A lot of people don't have an accurate view of their financials prior to splitting. This can make it difficult for clients to comply with their legal obligation of an honest and complete declaration.
Matrimonial assets
Marital assets are those you and your spouse/civil partnership have accumulated during the time of your marriage or civil partnership. These assets could be your house, savings and cash, pensions and vehicles as well as business interest. Financial settlements can also include any debts, like a mortgage loans and credit card commitments. Non-matrimonial assets include those that you acquired before the marriage/civil partnership in your personal name or obtained as a gift from someone outside of the marriage or civil partnership. These are not normally considered in a financial settlement.
In the process of dividing your marital assets, the primary priority is to look at the state's laws concerning division of property. In Illinois it is referred to as equitable distribution. It does not mean every asset is split in half however, assets are distributed according to laws and according to what your spouse/civil partners deserved when they were married or civil partnerships.

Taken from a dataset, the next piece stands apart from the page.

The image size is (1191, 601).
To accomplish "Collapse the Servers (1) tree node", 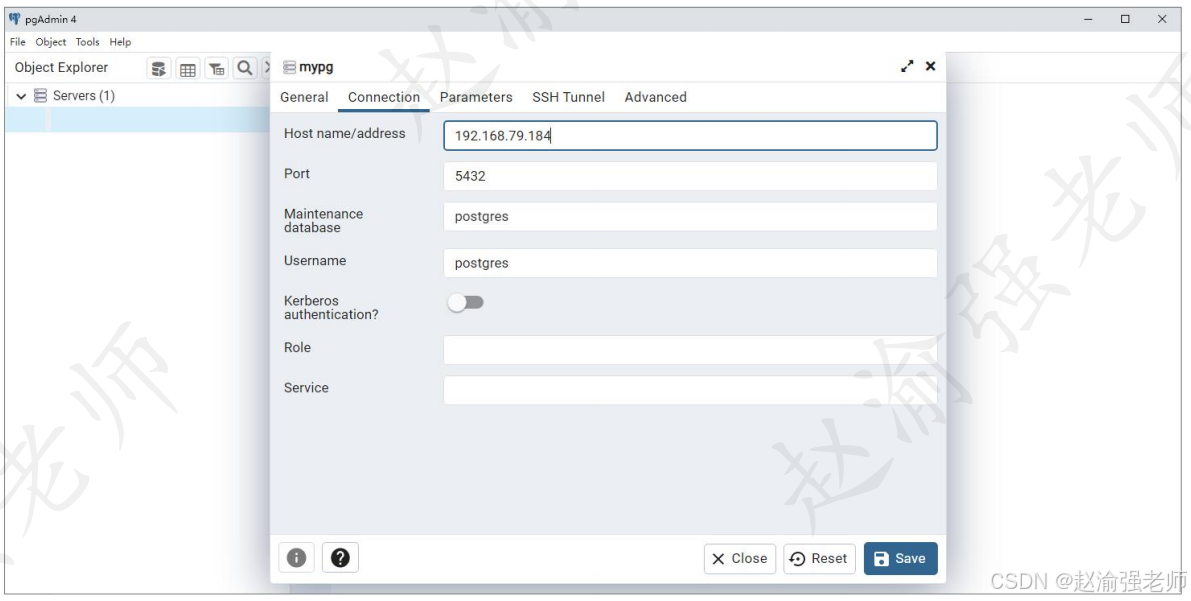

The courts will examine both the value of the assets owned by each partner and their development during the marriage or civil partnership. The courts take into consideration any passive value improvement, which refers to the increment of the value of an asset as a result of investment or ownership in a business or property or an increase in the price for a vehicle.
Assets that are not marital and active can usually be included in a settlement of financials if the spouse or civil partner and you have reached an agreement about how you will ensure the security of the assets. But it's best to consult with a family lawyer before you can agree on the best way to protect or use your assets, especially when it comes to financial settlements.
If you have any separate or premarital assets that you wish to guard, avoid putting them in the joint accounts of your spouse or civil partner. Transmuting separate assets to a joint one is called transmutation. Transmutation transforms an asset from something that can be legally divided through a court.
Separate property could also end up commingled with marital assets, such as when one spouse puts their earnings in joint savings accounts, which again can change the value of that asset. In these cases there is a challenge to prove that the primary item was yours only that was not subject to sharing.
When your marital assets are divided, the court will consider each spouse's demands for both the immediate and future to decide how much each should receive. If the economically less strong partner cannot make an income and requires a greater share of financial assets to buy an apartment, they could receive priority.
If your assets are split and you have separated them, you must apply for an official disassociation letter from credit bureaus. The disassociation notice will erase any relationships between your name/names as well as those of your ex-spouse or partner. After this has been completed, you may request the removal of your name. It's a great idea to do this to ensure that you ensure your credit is clean following divorce or separation.